The key is that the explanation is given in the target language and not a translation. Subtle clues and nuances are lost when translating. And you're not practicing in the target language anymore.

If the explanation is given in the target language it will give you more things to read up on and understand in turn. Your knowledge and understanding expands rapidly this way.

In programming the question "what does that mean" translates into asking where to look and then looking at what is going. Being able to do this will help immensely on what to read up next.

States and stacks

Where to look equals getting a call-stack out so you can trace the program flow.
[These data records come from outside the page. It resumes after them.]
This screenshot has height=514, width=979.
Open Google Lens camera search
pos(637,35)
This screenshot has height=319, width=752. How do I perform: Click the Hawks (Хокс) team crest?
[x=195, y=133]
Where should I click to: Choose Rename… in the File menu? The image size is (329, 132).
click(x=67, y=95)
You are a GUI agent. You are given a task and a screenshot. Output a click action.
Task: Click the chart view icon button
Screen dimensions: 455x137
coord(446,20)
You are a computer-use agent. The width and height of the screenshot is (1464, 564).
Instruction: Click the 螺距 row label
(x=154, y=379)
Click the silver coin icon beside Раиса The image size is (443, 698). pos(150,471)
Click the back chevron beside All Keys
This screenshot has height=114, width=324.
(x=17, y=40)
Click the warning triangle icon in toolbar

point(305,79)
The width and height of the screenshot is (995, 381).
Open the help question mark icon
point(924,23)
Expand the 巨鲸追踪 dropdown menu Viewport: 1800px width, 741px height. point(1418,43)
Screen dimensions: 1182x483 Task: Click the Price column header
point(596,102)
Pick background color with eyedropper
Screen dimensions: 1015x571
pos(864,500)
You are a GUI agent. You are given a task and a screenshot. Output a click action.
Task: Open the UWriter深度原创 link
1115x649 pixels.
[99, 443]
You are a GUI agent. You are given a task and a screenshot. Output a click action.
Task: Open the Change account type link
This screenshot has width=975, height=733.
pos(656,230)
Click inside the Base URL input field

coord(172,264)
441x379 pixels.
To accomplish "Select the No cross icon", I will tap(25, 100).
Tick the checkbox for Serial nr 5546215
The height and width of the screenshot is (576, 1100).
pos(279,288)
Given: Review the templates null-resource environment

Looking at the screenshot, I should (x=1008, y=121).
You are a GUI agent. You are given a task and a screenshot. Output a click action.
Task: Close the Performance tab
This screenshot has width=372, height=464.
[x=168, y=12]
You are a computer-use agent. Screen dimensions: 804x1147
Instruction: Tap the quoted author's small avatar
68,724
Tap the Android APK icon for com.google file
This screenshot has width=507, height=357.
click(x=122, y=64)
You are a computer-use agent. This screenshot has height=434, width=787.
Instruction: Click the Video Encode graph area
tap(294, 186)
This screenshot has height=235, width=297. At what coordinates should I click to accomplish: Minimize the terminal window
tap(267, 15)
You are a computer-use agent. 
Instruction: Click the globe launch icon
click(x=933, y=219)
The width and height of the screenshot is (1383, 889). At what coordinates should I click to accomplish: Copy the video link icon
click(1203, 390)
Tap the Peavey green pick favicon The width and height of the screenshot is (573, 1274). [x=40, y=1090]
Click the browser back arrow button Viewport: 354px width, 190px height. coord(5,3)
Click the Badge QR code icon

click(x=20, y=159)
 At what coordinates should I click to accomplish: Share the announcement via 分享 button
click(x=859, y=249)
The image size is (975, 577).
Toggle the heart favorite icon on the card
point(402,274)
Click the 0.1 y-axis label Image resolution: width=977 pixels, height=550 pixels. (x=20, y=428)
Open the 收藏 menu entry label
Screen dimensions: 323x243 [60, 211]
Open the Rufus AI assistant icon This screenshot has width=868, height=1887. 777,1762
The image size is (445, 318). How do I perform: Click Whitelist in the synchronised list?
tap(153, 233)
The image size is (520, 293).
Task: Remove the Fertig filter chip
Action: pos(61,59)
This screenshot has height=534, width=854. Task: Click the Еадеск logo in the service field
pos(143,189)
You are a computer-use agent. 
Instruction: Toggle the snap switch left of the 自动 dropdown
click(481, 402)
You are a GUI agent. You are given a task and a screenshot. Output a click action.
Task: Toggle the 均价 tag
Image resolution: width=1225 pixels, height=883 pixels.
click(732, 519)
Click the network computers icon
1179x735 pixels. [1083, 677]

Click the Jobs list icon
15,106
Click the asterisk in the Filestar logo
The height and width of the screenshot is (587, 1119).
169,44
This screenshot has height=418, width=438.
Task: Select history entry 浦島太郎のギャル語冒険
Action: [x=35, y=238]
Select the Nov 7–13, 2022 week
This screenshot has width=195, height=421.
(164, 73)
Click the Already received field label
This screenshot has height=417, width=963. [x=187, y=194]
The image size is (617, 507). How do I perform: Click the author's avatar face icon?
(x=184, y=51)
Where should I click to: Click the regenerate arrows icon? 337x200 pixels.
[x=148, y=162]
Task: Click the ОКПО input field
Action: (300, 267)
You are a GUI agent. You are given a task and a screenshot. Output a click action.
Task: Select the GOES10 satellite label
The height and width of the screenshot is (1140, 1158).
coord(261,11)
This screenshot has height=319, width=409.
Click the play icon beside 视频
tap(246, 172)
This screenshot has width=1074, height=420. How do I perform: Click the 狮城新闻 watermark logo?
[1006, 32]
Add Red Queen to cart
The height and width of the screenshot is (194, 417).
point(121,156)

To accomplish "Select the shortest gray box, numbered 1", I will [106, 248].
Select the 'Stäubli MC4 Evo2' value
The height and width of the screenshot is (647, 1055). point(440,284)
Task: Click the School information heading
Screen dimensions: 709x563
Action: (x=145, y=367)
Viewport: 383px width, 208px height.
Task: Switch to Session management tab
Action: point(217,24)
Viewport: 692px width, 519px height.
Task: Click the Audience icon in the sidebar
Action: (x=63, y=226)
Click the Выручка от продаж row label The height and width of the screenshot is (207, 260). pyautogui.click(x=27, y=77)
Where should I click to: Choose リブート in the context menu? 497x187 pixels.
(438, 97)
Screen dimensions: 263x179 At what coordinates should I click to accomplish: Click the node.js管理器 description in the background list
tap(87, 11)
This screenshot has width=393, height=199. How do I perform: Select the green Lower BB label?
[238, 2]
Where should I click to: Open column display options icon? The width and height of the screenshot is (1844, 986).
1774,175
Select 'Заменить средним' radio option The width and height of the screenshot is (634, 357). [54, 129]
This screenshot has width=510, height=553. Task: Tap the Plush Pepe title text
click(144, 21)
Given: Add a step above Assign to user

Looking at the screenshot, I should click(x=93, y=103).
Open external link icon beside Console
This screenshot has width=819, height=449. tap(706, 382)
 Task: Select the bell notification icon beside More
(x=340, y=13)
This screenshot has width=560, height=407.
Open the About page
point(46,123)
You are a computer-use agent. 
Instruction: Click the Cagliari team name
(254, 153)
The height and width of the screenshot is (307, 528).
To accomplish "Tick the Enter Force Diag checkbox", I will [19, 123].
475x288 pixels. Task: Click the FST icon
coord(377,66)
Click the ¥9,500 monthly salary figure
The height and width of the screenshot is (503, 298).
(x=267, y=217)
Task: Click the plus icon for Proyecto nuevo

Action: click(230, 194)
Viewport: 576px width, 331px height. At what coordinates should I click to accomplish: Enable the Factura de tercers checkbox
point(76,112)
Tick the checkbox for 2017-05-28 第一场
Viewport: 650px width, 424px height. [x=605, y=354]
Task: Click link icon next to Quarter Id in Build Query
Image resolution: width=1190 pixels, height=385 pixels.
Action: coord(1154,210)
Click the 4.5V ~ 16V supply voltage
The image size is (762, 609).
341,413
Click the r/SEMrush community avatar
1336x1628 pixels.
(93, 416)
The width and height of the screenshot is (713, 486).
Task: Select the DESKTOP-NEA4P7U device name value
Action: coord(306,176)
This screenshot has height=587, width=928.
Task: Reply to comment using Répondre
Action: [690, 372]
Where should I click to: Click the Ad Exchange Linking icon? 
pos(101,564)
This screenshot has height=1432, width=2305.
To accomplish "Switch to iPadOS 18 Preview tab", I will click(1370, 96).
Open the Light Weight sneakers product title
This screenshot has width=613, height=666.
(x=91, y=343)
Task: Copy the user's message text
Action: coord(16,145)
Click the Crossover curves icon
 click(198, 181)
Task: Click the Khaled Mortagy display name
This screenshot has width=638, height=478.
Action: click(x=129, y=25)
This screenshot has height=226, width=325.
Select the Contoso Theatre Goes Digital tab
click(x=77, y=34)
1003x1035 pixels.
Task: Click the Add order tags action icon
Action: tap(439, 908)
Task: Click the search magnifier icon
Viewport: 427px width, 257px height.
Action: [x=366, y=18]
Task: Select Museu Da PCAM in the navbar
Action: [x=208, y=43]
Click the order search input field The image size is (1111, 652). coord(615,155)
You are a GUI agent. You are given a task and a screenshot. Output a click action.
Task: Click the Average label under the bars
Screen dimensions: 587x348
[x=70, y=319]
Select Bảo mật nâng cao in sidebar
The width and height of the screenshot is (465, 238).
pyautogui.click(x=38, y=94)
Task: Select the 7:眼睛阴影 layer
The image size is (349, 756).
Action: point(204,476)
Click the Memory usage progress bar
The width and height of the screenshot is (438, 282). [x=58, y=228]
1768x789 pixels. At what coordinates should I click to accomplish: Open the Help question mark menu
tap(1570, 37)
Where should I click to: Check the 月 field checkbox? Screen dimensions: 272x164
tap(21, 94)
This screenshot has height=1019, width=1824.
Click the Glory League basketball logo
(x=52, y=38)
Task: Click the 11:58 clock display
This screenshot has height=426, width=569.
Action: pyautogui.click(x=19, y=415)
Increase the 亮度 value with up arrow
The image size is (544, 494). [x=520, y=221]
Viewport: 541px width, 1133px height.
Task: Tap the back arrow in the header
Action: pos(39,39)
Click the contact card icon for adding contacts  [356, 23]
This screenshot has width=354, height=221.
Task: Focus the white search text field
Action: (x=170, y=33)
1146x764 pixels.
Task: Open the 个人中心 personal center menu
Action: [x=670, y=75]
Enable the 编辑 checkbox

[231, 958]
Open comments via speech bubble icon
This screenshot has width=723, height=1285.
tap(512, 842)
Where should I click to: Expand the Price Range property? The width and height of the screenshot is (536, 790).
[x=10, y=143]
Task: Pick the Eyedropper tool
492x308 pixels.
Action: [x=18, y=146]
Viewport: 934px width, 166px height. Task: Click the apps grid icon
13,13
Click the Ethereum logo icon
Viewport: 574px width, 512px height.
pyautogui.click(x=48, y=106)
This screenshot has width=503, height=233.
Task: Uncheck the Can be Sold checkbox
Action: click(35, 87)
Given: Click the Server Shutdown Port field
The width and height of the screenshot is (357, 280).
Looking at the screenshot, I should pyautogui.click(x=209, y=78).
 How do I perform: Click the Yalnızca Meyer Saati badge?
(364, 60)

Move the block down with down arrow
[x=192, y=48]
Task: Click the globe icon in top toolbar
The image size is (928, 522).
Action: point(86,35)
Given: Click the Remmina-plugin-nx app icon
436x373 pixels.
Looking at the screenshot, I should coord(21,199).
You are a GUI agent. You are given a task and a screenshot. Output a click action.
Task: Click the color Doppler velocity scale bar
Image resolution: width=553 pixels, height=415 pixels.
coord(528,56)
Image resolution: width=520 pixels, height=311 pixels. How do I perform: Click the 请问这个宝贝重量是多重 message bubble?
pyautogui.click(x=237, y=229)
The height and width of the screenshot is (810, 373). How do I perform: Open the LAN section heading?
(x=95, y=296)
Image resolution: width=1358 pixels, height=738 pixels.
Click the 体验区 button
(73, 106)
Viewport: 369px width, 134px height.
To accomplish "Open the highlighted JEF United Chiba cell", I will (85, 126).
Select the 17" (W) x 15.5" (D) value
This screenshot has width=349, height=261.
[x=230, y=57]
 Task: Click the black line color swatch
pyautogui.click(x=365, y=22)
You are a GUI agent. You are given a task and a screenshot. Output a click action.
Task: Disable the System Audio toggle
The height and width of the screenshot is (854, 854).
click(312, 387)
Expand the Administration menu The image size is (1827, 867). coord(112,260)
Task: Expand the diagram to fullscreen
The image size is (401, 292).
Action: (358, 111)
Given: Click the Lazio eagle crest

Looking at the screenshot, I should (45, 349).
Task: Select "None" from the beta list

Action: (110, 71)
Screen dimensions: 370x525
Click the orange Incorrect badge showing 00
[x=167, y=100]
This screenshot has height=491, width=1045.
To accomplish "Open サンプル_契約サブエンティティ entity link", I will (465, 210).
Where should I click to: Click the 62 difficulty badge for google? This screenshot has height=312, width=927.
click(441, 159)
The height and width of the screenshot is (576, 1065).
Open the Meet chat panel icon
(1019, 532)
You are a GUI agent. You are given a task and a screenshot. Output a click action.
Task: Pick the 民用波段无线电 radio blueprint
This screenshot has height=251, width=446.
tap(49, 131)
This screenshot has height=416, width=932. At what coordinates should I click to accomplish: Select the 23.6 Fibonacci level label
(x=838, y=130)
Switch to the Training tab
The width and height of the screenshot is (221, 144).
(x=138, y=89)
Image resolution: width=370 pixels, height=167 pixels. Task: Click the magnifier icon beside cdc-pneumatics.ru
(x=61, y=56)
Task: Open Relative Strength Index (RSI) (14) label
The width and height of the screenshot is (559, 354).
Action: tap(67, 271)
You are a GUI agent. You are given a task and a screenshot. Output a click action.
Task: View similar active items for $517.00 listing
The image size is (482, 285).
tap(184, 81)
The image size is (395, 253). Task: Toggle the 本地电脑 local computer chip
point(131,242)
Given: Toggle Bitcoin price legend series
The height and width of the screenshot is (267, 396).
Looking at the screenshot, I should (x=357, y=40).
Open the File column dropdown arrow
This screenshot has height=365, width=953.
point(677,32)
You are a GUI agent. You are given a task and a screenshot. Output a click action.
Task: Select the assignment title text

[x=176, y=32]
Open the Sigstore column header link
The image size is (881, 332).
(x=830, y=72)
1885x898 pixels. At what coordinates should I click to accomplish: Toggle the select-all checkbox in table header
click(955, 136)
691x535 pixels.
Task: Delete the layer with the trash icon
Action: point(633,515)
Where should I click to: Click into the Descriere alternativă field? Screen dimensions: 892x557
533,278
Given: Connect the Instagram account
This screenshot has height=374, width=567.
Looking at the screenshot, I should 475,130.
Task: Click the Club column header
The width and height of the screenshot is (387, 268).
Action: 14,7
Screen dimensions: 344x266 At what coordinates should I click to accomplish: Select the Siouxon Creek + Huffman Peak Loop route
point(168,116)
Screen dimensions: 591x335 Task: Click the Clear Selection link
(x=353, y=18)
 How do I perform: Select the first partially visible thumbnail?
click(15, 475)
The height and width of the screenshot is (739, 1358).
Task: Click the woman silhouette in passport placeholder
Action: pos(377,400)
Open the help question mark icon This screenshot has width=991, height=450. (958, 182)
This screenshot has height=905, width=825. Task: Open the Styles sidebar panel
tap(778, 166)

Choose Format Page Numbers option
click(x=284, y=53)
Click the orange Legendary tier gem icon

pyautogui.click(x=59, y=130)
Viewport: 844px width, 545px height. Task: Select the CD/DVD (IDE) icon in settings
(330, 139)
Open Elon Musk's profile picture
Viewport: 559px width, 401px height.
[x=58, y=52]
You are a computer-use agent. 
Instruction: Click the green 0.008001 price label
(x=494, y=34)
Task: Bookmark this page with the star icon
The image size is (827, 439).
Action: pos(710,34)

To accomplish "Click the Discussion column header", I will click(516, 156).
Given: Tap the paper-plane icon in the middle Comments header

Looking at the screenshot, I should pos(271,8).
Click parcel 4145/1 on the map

What is going on equals to dumping out values of variables at some location.

Here it's wise to shop around for a while on good tooling. Spend time using debuggers which combine the two above. See if you can print stack-traces to the console. See if you can dump out state from a program using some serialization format.

Try to find out if there's a pry equivalent in your language where you can influence a program at runtime. If your language has a REPL check that out. Anything that can give you the stack and the state is worth at least looking at.

The more context you have on an unknown part the better "what does that mean?" questions you can ask. You've now bootstrapped yourself into the self-help club.

You can now ask questions, investigate those questions and read up more where those answers take you.

Seek out pitfalls

There's a second source of information that more experienced programmers are very likely to ignore because of the "I know what I'm doing" mindset. It's admitting you are a beginner. And as a beginner you will be doing what all beginners tend to do. Mistakes.

Google a while for common mistakes, top pitfalls, troubleshooting and so on in your topic of choice. Read up and, just as with the basics examples, do any examples you find by hand without copy pasting.

This is the stuff that people like you are likely to encounter even though you know what you're doing. Having heard about them and done them yourself by hand will enable you to more easily spot them again.

The self-help club

Since a young age I've made it my business to not ask for help unless I've really really tried myself first. It's probably my fragile ego again not wanting to ask stupid or trivial questions.

But in hindsight I'm happy to still be doing so. I learn at a much deeper level. This makes me look slow at the outset but given some time I usually start knowing a lot. This is the interest rate of self-help compounding.

It's a good feeling to be able to say, "Yes, I've already tested that", "No, that doesn't work because of this" and "It's happening at line 43 with the variable having the value 5". Once asking a question you're likely to get counter-questions back. Anticipate and answer those yourself first.

After a while you become self-sufficient. This is a must when mastering something. Once you get far enough there won't be any experts left to ask and you have to rely on yourself. Knowing how to self-help becomes mandatory. Might as well get that shit out of the way.

I've also noticed I become more fearless. Done enough times you know you can get unstuck at anything because you've gotten unstuck previously. Not to mention the time you save by not being stuck for so long.

In me this translates into an even more inflated and fragile ego. I'll wear the "I don't know what I'm doing" badge and the inflated ego at the same time while being oblivious to the irony of that statement in a zen-esque, koan kind of way.